Element Care has been faced with multiple challenges when it comes to medication compliance. We pride ourselves on personalized care plans to meet the individual’s needs to allow all our participants to remain in the community with a better quality of life. Some of the approaches utilized by Element Care have included a specialized daily packaging system from the pharmacy called Meds on Time (MOT). This system places all daily meds in specific dated and timed bubble packs that are color coded for simplicity. We also utilize medication planners for those individuals that are overwhelmed with a month’s supply of medications. We have placed medication reminders in the home utilizing Element care staff, telephonic machines such as MD2 machines as well as piloted an avatar based program (link to Kendra’s blog here). When medications are complex and a more skilled need is warranted for compliance, an Element Care nurse or contracted agency nurse will provide a home visit and administer medications to the participant. As you can see there are a variety of ways to assist and ensure an individual is taking their medication as directed.

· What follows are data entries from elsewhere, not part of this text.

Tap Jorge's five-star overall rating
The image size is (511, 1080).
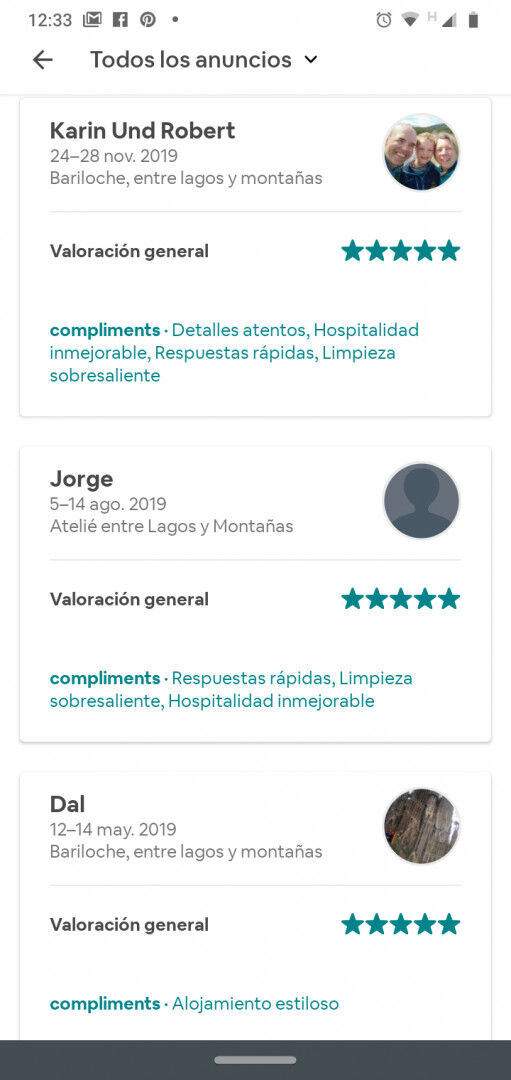pyautogui.click(x=401, y=599)
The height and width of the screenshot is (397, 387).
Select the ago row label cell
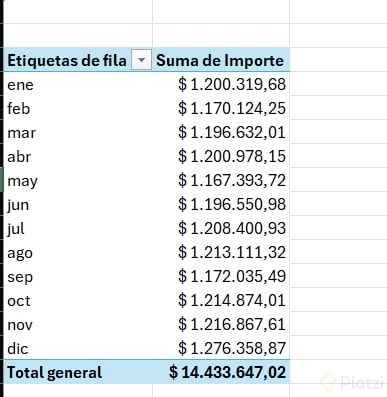click(78, 252)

The goal is to identify the best process to allow compliance for a better quality of life.

Linda Gauvain
Director of Nursing at Element Care

Patient Engagement

Patient engagement is a way to drive better health outcomes by empowering the patient and their loved ones to be active in their own care.

But why is patient engagement so important?

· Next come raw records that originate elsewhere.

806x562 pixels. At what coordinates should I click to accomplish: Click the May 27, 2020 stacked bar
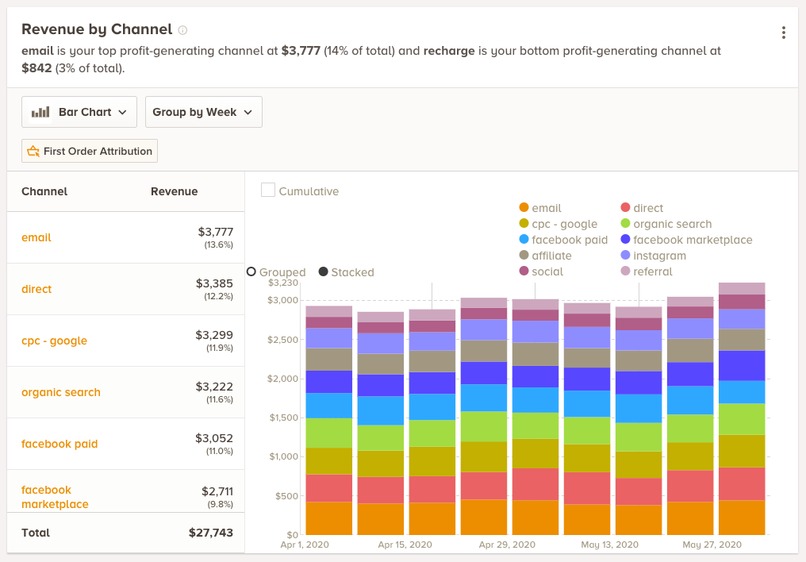[742, 409]
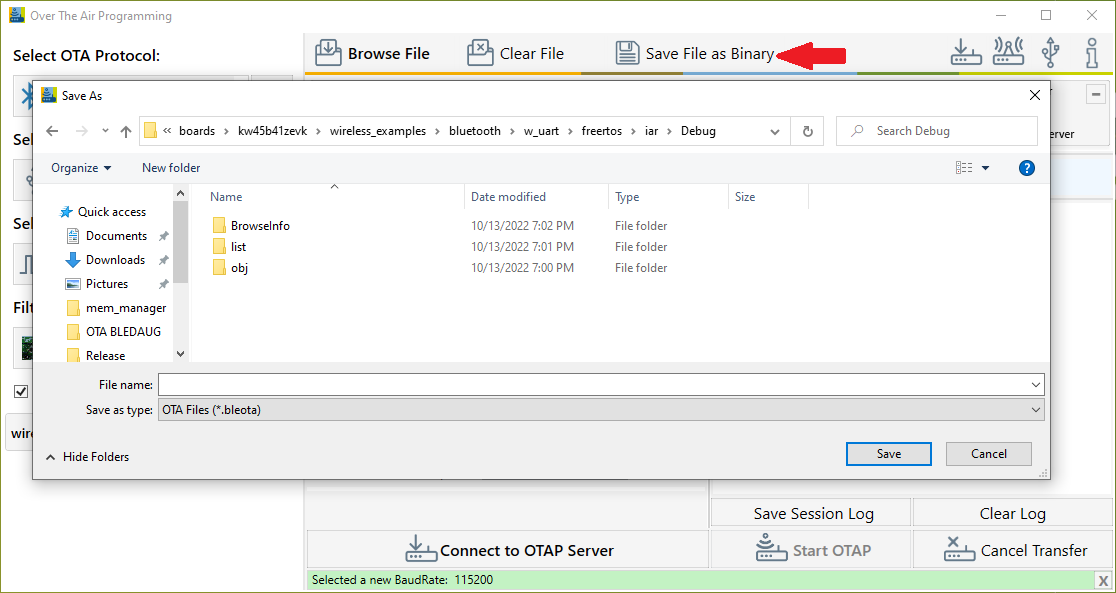Expand the File name history dropdown
This screenshot has width=1116, height=593.
coord(1035,385)
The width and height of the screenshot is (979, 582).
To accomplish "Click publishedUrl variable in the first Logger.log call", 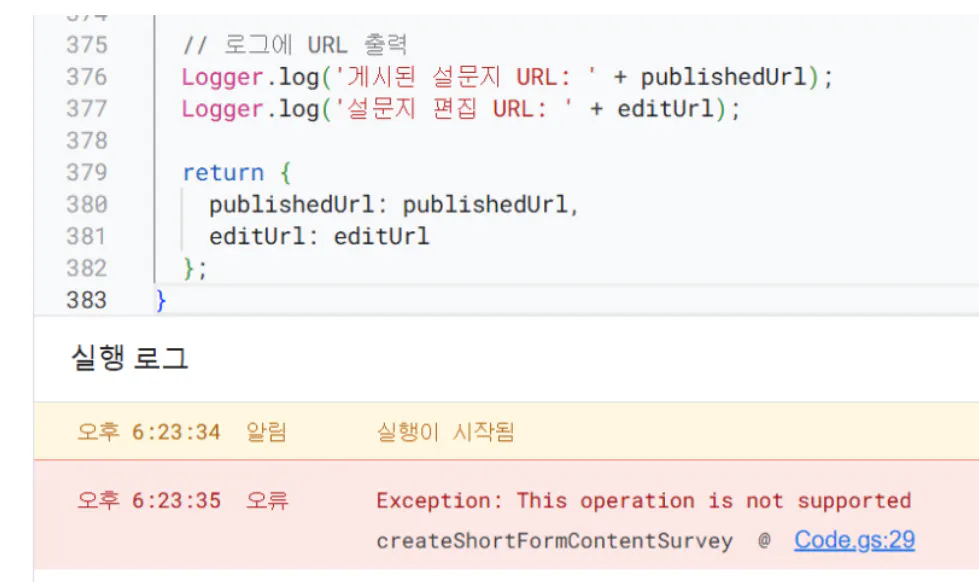I will pos(724,77).
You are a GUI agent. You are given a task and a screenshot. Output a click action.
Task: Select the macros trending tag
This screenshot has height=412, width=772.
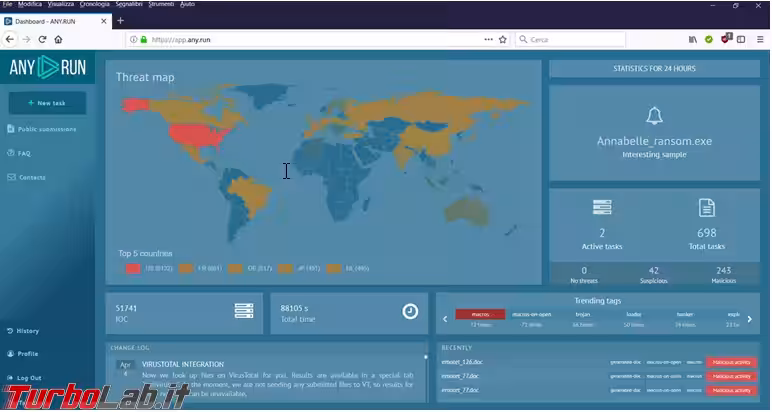click(x=480, y=314)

Studies have shown that patients and or their families who are involved in the decision making process and those who are engaged as decision-makers in their care tend to be healthier and have better outcomes then those who are not involved.

How does it work?

Patients and their providers work together to consider the patient’s condition, treatment options, benefits and risks of treatment, and patients’ preferences, and then arrive at and execute a treatment plan. Through increased communication and more information regarding the patients’ health, patients are more confident regarding their conditions, diagnosis and are overall satisfied with their care.

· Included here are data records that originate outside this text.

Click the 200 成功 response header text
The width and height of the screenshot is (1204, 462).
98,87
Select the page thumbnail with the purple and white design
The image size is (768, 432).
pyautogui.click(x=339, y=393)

At Element Care we encourage consistent input and communication about PACE from our participants. Here are a few of our methods that we use to engage participants in their care:

The Participant Advisory Committee (PAC) and participant council meetings are held to serve as advisory resources and provide participants with the opportunity to share feedback regarding the design and delivery of health care services. The PAC meeting is scheduled to meet three times a year and it consists of two participants from each PACE site along with members from Element Care’s senior management team, board members, and department heads. The PAC member acts as a liaison between leadership and their home site in order to share collective feedback with regard to PACE program services. The Participant Council meetings are held monthly at each site in order to provide a forum for discussion between Element Care participants, PAC members and staff.

We also provide monthly Customer Service meetings with a representative at each site. The representative ensures participant satisfaction. Our feedback mechanisms through our grievance process are designed to enable our participants to express any concerns or dissatisfactions they may have and address them in a timely manner. In addition, we are happy to hear any positive feedback about our PACE program and our dedicated team members.